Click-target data

::::::::::

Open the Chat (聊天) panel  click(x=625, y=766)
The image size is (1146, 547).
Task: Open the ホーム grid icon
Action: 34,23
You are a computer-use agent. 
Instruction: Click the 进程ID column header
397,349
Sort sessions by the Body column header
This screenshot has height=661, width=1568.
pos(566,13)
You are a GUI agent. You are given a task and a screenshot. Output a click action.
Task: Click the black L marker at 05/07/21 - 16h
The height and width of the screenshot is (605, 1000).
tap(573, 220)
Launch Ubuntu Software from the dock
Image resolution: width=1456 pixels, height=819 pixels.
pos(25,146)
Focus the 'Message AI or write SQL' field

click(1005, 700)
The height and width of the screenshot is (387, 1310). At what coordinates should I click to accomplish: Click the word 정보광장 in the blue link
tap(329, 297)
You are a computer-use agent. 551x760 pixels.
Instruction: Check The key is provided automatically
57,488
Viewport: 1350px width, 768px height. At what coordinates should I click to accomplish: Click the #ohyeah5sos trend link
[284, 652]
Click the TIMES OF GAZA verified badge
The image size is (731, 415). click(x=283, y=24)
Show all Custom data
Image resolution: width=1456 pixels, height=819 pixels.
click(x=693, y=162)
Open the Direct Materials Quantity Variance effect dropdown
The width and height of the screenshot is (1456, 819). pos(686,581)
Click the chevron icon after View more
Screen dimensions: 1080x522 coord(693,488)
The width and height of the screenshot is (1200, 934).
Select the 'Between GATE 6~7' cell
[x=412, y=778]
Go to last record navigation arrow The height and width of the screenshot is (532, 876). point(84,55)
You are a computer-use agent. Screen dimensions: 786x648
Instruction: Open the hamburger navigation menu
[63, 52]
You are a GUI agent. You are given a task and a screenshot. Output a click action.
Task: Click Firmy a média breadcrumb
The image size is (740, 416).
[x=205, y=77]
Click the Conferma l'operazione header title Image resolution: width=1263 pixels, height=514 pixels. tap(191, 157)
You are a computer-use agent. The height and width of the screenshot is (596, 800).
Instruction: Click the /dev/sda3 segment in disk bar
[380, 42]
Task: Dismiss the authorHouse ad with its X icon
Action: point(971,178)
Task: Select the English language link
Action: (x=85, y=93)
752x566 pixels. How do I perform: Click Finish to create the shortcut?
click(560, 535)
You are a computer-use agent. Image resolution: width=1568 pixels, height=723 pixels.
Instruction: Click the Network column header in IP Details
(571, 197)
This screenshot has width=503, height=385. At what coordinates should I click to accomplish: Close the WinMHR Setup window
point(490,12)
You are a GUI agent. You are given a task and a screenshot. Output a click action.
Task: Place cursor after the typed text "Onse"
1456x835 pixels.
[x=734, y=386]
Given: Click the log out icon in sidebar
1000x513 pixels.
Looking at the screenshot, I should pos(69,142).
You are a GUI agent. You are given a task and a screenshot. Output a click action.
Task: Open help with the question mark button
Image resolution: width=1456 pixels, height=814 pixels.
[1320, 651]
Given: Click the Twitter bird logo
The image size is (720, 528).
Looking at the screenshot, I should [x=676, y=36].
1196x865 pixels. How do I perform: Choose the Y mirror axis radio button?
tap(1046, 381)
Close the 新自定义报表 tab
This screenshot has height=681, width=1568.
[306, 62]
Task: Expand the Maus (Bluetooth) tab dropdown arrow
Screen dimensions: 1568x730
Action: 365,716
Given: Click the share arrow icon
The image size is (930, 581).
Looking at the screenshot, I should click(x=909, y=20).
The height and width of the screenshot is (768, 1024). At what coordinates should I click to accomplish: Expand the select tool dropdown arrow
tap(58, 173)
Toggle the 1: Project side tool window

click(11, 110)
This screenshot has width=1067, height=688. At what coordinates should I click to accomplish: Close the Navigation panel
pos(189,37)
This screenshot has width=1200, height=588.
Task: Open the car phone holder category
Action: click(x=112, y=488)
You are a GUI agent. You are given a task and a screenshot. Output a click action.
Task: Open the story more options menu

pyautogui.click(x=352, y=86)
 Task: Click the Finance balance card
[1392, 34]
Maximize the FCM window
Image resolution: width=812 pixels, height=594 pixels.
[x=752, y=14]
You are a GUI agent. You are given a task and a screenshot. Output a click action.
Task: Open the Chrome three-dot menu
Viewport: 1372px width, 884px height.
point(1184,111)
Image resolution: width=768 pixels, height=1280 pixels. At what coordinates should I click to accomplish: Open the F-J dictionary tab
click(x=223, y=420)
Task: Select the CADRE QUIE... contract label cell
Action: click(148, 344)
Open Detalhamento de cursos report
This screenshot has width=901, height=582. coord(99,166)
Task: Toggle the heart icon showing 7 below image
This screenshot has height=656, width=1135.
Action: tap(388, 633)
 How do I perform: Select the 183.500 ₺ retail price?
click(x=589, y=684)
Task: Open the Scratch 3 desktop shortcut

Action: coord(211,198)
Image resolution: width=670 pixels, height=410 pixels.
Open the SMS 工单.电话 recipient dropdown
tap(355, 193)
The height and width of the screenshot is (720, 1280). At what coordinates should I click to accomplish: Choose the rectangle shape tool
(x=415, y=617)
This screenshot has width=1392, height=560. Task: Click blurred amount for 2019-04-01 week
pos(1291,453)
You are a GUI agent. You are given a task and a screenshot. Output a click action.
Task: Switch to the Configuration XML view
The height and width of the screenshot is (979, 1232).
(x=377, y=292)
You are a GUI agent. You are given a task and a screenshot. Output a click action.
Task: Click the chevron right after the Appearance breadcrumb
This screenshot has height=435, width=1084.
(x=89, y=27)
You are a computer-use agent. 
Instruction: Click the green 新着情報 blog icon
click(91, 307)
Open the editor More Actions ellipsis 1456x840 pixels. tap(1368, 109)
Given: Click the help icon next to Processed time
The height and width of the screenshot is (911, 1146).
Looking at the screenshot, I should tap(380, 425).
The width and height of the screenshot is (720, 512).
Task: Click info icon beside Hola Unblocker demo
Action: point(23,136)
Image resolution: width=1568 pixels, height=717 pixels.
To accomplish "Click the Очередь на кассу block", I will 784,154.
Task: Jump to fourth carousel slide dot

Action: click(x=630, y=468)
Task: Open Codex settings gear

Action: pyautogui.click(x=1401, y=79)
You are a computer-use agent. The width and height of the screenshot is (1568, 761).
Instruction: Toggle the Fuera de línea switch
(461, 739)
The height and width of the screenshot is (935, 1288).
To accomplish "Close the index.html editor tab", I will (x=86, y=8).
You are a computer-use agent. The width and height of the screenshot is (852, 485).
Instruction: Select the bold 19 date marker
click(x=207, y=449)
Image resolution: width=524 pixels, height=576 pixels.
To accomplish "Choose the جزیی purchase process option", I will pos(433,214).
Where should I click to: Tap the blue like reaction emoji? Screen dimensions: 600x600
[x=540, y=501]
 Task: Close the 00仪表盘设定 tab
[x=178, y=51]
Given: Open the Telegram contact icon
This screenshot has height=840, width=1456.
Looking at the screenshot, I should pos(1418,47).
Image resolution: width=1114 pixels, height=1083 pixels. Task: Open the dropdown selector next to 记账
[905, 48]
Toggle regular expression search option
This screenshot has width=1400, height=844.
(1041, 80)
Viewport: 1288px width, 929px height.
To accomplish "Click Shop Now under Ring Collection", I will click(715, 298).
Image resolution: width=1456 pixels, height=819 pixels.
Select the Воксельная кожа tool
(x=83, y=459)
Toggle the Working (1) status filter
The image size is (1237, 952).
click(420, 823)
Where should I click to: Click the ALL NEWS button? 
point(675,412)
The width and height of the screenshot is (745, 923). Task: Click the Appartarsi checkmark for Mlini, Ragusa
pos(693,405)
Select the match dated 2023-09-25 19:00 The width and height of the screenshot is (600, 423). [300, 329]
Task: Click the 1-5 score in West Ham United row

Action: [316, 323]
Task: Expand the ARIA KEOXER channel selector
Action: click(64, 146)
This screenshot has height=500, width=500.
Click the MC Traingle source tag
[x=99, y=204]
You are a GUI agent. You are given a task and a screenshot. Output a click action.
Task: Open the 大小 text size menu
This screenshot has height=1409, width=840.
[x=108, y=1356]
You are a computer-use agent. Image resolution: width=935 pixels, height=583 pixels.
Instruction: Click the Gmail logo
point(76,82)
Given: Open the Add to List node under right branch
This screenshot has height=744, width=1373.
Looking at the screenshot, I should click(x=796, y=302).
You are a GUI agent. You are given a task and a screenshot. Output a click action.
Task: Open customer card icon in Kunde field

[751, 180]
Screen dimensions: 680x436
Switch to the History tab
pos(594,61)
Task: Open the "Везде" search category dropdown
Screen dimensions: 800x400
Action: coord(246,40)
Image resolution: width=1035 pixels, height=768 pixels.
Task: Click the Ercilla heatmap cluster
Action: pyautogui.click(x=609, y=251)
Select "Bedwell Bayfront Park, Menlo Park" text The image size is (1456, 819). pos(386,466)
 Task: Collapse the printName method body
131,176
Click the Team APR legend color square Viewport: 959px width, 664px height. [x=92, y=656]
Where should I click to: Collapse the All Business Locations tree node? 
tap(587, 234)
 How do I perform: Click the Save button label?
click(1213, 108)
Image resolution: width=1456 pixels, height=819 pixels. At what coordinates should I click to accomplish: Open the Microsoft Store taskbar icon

::::::::::

▸ **REQUIRED WORK**: Could you render the rows above, starting at the line containing "Given: Click the help" and ending at the line containing "will (x=86, y=8).", as a JSON list of strings with one string per line and no blank lines?

▸ **RESPONSE TO THIS TASK**:
[
  "Given: Click the help icon next to Processed time",
  "The height and width of the screenshot is (911, 1146).",
  "Looking at the screenshot, I should tap(380, 425).",
  "The width and height of the screenshot is (720, 512).",
  "Task: Click info icon beside Hola Unblocker demo",
  "Action: point(23,136)",
  "Image resolution: width=1568 pixels, height=717 pixels.",
  "To accomplish \"Click the Очередь на кассу block\", I will 784,154.",
  "Task: Jump to fourth carousel slide dot",
  "Action: click(x=630, y=468)",
  "Task: Open Codex settings gear",
  "Action: pyautogui.click(x=1401, y=79)",
  "You are a computer-use agent. The width and height of the screenshot is (1568, 761).",
  "Instruction: Toggle the Fuera de línea switch",
  "(461, 739)",
  "The height and width of the screenshot is (935, 1288).",
  "To accomplish \"Close the index.html editor tab\", I will (x=86, y=8)."
]